#### RECORDS TO USE ####

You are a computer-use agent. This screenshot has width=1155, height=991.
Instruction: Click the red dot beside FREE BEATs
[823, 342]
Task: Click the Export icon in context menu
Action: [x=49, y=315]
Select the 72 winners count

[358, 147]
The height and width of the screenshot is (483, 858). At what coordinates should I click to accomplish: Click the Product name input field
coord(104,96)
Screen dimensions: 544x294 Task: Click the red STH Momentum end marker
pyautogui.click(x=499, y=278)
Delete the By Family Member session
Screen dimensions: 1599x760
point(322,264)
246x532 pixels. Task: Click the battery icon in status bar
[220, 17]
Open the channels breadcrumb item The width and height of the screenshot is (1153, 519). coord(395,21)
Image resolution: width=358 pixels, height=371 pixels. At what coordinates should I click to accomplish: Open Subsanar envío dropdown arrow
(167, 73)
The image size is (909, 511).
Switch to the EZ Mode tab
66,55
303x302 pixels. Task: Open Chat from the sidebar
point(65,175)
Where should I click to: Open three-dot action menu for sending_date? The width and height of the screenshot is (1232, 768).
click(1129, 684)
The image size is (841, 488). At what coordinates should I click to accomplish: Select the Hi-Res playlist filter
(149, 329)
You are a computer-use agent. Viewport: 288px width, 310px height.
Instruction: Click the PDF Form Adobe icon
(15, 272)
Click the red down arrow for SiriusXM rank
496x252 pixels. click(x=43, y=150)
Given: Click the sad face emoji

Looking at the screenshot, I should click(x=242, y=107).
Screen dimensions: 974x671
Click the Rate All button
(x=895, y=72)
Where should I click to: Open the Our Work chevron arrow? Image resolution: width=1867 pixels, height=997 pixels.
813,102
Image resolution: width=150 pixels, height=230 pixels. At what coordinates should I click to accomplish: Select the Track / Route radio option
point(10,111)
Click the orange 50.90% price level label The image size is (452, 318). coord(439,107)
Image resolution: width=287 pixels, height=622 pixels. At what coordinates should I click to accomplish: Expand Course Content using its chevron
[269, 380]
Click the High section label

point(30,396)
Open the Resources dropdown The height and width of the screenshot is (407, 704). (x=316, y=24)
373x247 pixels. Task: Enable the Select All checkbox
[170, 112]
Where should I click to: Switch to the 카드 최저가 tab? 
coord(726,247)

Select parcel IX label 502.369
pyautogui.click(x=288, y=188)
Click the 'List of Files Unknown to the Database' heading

####

YOUR TASK: If a line in the entries holds the string "computer", copy it.

RESPONSE TO THE TASK:
You are a computer-use agent. This screenshot has width=1155, height=991.
You are a computer-use agent. Viewport: 288px width, 310px height.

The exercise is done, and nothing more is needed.